Please use the hearing excerpt below to explain, in one to three sentences, why Dr. Hall believed the agreement did not provide for paying Association witnesses.
-- start Provided passage --
The issue concerning the docking of the salaries of the Association's witnesses who attended CO-85-182 arose in the following manner. Bruce Quinn attended a County School Board Association meeting (T 63). During a discussion between Quinn and other members at the meeting, Quinn learned that other school districts did not pay teachers who attended hearings as witnesses in


support of the employee organization (T 63-64). Subsequently, Quinn raised the issue of whether the Board should be paying Association witnesses with Board attorney DeMaio (T 64). Quinn told DeMaio that he was unaware of any time when Association witnesses were not paid for their appearance at a hearing. Quinn specifically remembered paying Association witnesses who attended the Kidzus case (T 64). DeMaio said he would research the question in order to determine whether the Board was required to pay witnesses who appeared at hearings on behalf of the Association (T 64). Later, Quinn advised Hall that DeMaio was checking into this issue (T 65).

Dr. Hall testified that the issue of whether Association witnesses should be paid by the Board initially arose in a discussion between him and attorney DeMaio. The discussion took place during the course of the hearing in CO-85-182 (T 41; T 45). It was during CO-85-l82 that Hall first became aware that Association witnesses were being paid when they testified against the Board (T 41). During his investigation into this issue, he discovered that Association witnesses in the Kidzus case were, in fact, paid for the days they attended that hearing (T 41). Subsequently, Hall and DeMaio advised the Board of Education that they believed that the collective agreement did not provide for paying teachers who were released for the purpose of attending administrative hearings as Association witnesses (T 43). Hall said that he did not believe that a past practice requiring payment to Association witnesses had been established. Furthermore, on the


basis of his own reading of the agreement and advice received from the Board's attorney, Hall stated that he believed that the agreement did not provide for paying Association witnesses because they were not really on "school business" (T 36-37; T 44; T 49).
-- end Provided passage --
-- start Source material --
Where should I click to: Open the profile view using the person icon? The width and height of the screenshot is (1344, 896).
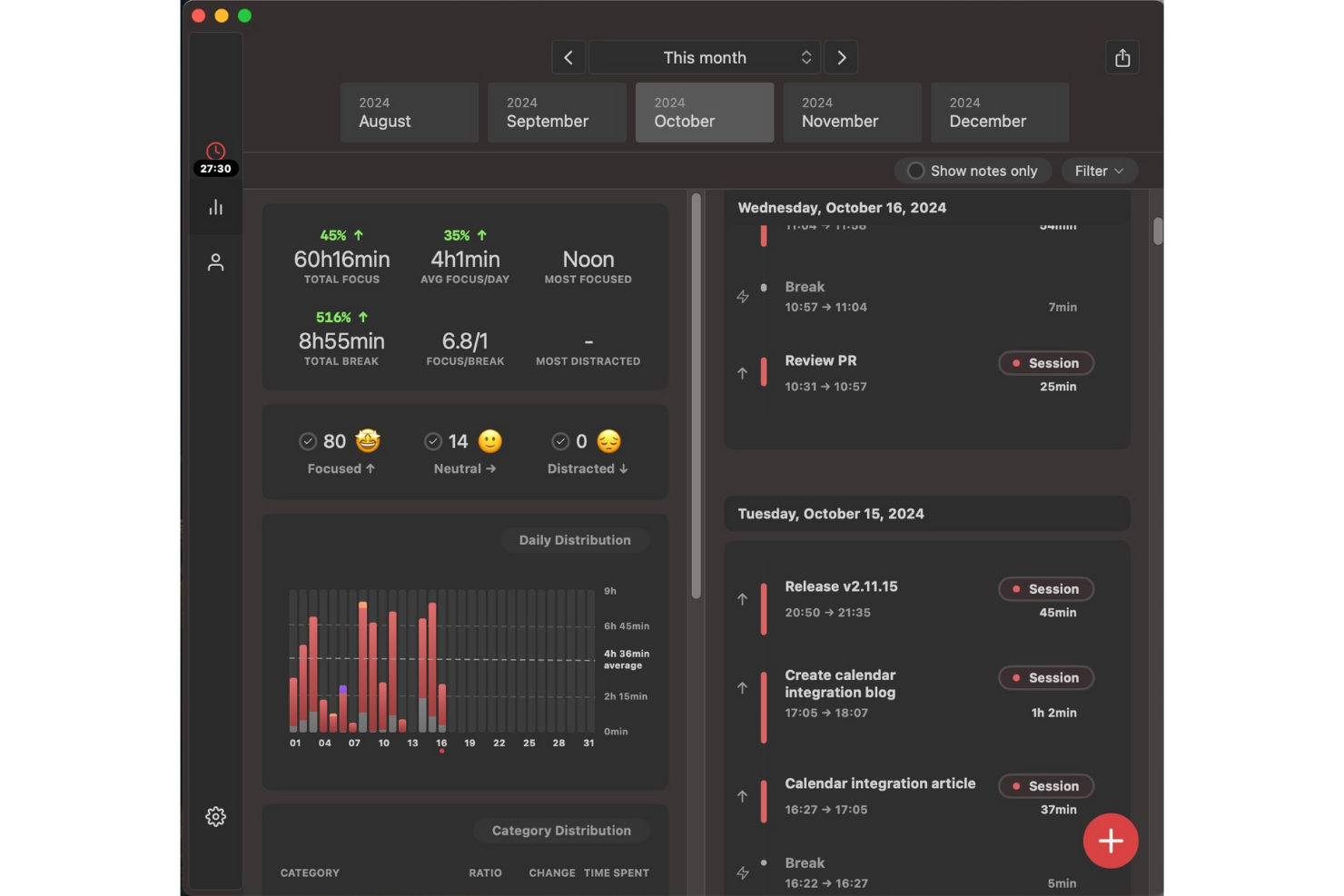click(215, 262)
-- end Source material --
Response →
Hall based this view on his own reading of the agreement and on advice from the Board's attorney. He concluded that Association witnesses were not really on "school business" when they attended the hearings.